I've used a pause loop to keep the CPU frequency up while benchmarking sometimes, but I'd be reluctant to waste a whole core on an infinite loop for production use.  Instead, tune your CPU power-management settings, or recommend that your users do so in your install guide.  Or have your program (or a separate script) check the settings and recommend changes.
In C++, infinite loops without I/O or a volatile or atomic operations are undefined behaviour.  The compiler can remove them (https://eel.is/c++draft/intro.progress#1), and clang does that aggressively.    It emits no asm instructions for your coreEngager() function, so execution just falls into whatever function is next in the binary.
This C++ rule was intended to help compilers when the loop condition is non-trivial so they might have trouble proving a loop does terminate.
Fun fact: ISO C has a different rule, that if the loop condition is a constant expression like 1, infinite loops are well-defined. But IIRC, clang has a bug in that case, still applying the C++ rule.

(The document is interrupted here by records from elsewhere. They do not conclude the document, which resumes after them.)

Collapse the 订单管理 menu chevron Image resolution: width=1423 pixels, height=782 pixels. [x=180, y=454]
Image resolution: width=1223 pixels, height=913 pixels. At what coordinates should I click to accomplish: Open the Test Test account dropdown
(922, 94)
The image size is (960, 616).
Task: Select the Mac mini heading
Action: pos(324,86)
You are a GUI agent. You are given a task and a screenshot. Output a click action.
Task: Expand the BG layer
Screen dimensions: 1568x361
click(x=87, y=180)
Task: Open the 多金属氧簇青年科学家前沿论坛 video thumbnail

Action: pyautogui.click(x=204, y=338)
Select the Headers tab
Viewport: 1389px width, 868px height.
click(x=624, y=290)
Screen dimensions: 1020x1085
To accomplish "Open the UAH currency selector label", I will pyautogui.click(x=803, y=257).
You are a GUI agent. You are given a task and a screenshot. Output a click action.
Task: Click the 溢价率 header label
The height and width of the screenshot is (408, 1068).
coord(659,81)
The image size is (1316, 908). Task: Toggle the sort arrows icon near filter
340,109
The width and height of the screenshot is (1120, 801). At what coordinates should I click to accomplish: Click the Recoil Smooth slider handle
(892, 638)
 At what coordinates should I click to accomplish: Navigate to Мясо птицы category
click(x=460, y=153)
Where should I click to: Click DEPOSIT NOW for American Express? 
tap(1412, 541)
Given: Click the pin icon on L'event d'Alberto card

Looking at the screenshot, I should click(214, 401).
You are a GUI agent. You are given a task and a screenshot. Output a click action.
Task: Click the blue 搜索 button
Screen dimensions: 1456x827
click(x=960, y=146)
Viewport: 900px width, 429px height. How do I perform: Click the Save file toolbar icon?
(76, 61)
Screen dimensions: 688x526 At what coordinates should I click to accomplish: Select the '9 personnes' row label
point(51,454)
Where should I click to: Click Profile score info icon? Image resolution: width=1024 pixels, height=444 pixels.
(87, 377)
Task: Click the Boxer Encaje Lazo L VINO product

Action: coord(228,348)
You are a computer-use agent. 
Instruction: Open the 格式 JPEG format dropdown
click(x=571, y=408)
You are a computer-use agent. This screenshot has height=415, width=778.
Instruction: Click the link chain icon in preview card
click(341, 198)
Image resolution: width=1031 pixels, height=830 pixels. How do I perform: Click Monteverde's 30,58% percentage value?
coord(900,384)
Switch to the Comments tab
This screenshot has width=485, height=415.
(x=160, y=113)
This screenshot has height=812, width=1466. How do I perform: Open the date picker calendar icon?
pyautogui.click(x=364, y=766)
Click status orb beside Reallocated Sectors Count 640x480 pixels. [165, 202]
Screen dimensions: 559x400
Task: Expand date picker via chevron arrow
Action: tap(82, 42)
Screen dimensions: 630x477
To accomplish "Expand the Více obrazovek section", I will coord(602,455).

To actually fix this, put an empty asm volatile("") statement inside the loop to keep the compiler happy regardless of target, without actually running extra instructions.
#if defined(__x86_64__) || defined(__i386__)
#include <immintrin.h>
#define SPIN() _mm_pause()  // heat up the CPU less
#else
#define SPIN()  /**/
#endif
void coreEngager() {
    while (true) {
        asm("");       // counts as a volatile op for infinite-loop UB.
        SPIN();        // x86 pause or whatever
    }
}
Godbolt shows that it compiles as desired:
# clang16 -O3 for x86-64
coreEngager_buggy():         # zero asm instructions for your orig source!
coreEngager_fixed():
.LBB1_1:
        pause
        jmp     .LBB1_1
# clang16 -O3 for AArch64
coreEngager_buggy():
coreEngager_fixed():
.LBB1_1:
        b       .LBB1_1
If there's an AArch64 equivalent to x86 pause, use that.  There might not be since there haven't been SMT AArch64 CPUs (multiple logical cores sharing a physical core), and they don't have memory-order mis-speculation in spin loops because they don't have x86's strongly-ordered memory model.  Except M1 in x86-compat memory model mode; maybe Apple has a pause-like instruction?
I assume you're tuning for CPUs like Skylake where memory-bound code can let the CPU downclock, e.g. down to 2.7GHz instead of 3.9GHz on my i7-6700k with hardware P-state management set to balance_power or balance_performance (unlike with it set to full performance) with Linux's energy_performance_preference. (Slowing down CPU Frequency by imposing memory stress)
Or do you have other threads that fully sleep sometimes, and without a spinning thread they come up at idle frequency initially?  (Why does this delay-loop start to run faster after several iterations with no sleep?)